Hiçbir zaman bu kadar ıslahat lafı edilmemiştir. Bilen de bilmeyen de “böyle yapmamalıydınız” diyor; herkesin reçetesi elinde. İstiyor ki padişah yalnız kendi reçetesini kabul etsin ve uygulasın. Ne var ki, bütün bu hayır sahiplerinin unuttukları bir nokta var: Devlet-i Aliye bu reçeteleri tatbik edemez. Edemez çünkü daha önce mahallî sanayiinin verimini arttırmak, iktisadî bir altyapı kurmak, mübadeleyi kolaylaştıracak yolları inşa etmek ve böylece hem, refahı, hem de huzuru sağlamak lazım.
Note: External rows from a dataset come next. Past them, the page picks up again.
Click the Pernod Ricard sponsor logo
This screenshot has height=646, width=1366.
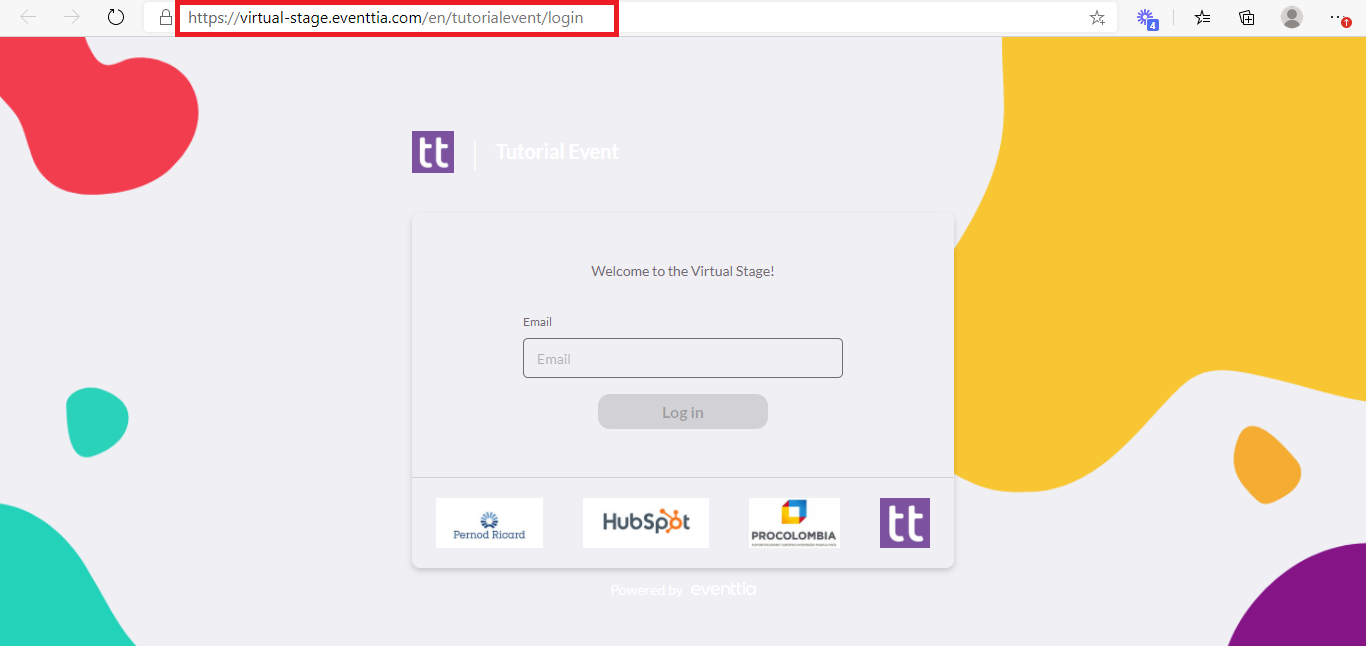click(x=489, y=523)
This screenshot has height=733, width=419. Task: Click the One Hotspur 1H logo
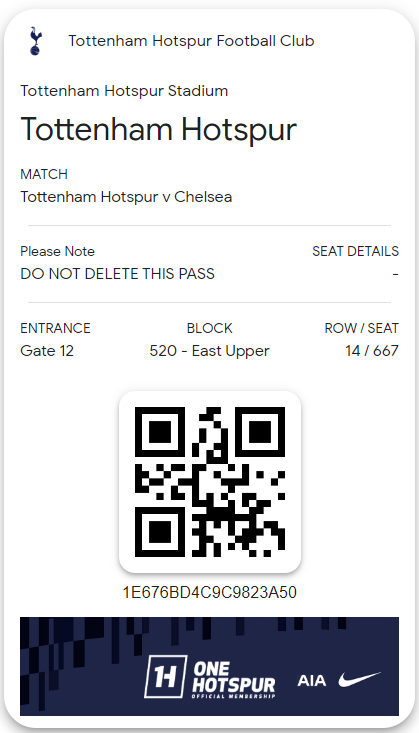click(166, 676)
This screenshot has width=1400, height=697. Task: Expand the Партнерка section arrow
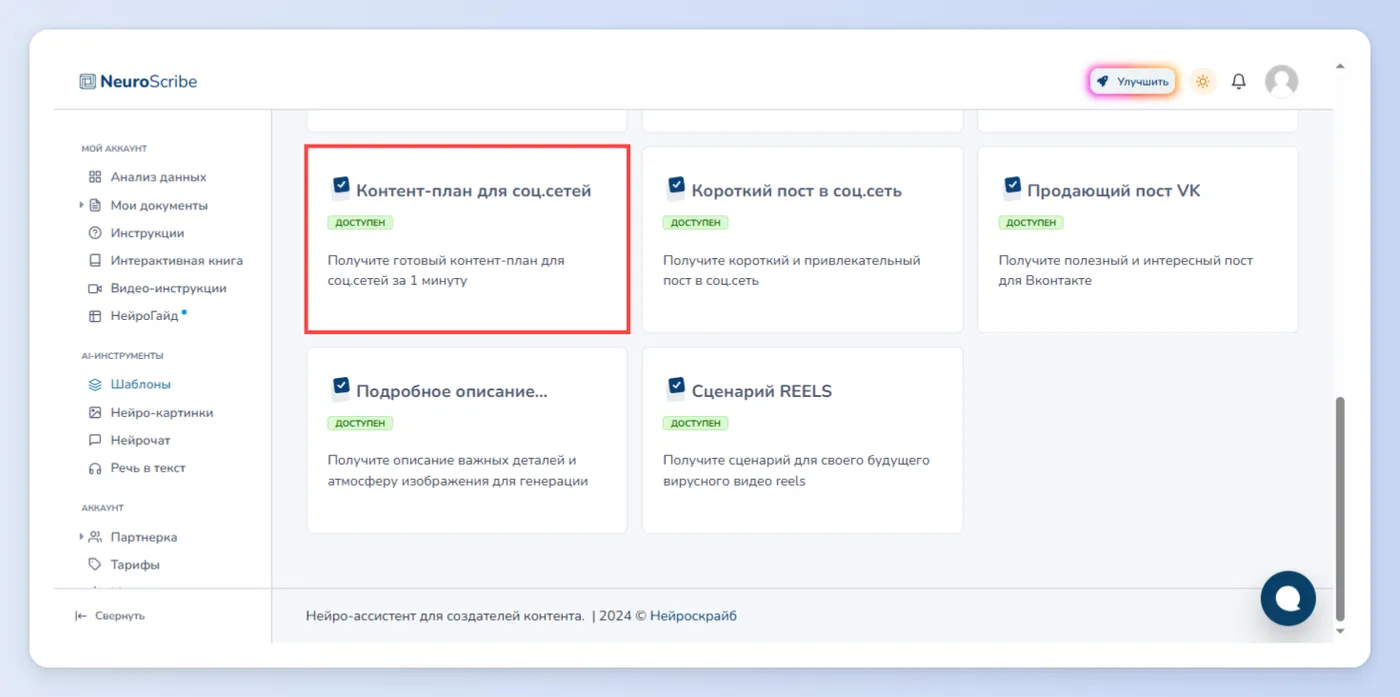pos(81,537)
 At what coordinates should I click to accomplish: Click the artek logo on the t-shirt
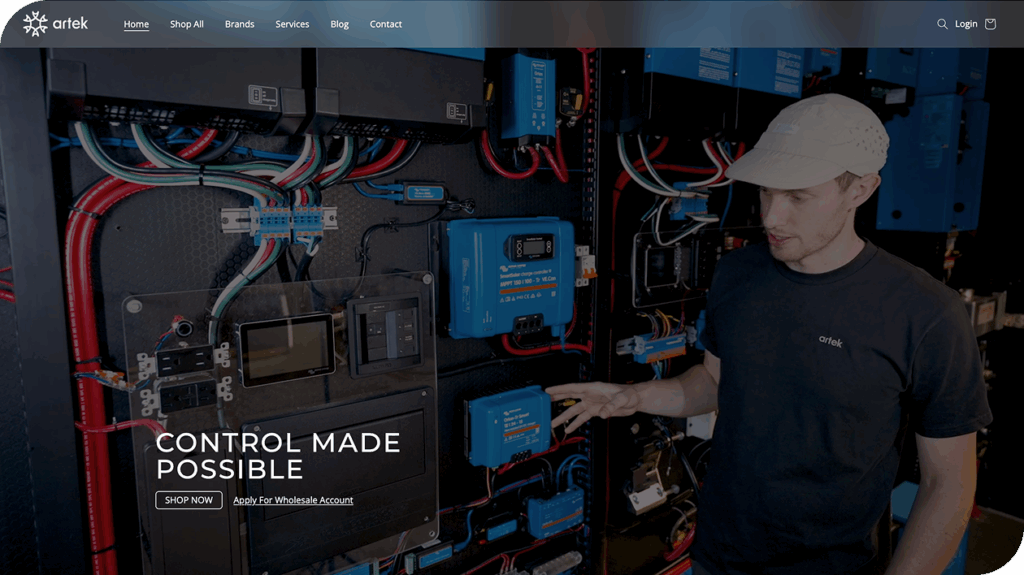click(830, 341)
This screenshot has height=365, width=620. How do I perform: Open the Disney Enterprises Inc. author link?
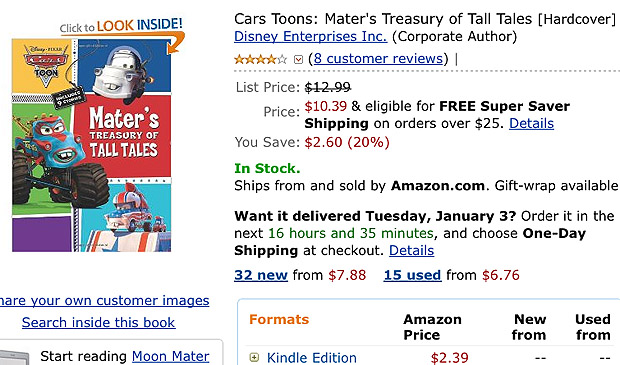(310, 36)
Servet artacak, sürtüşmeler azalacak, idare kolaylaşacaktı. Oysa yukarda da anlattım: ekonomi her gün biraz daha bozuluyor, vergi sistemi idarenin gündelik ihtiyaçlarını karşılayacak, memurların maaşını ödeyecek, orduyu besleyecek parayı bile sağlamaktan âciz. Devlet-i Aliye (Rusya ile hemhudud ülkelerin hepsi de ona benzer ya...) Avrupa ticaret ve sanayiinin “özel bir avlanma yeri” haline gelmiştir. Türklere düşen iş de “saydıgâh”ın bekçiliğini ve jandarmalığını yapmak. Kalkmış ona “görevini yapmıyorsun” diyorlar, ama daha iyi yapması için gereken imkânları sağladıkları yok. Belki de, günün birinde, “Bunun meşru sahibi benim diye hak iddia etmeye kalkmasından korkmaktadırlar. Hazine tamtakır, maaşlar ödenmiyor... Yüzüstü bırakılan gemiler Haliç'de çürümektedir. O canım ordunun üstü başı perişan, yalnız Yıldız'da vazifeli birkaç alayın üniformaları şaşaalı. Teçhizat kifayetsiz.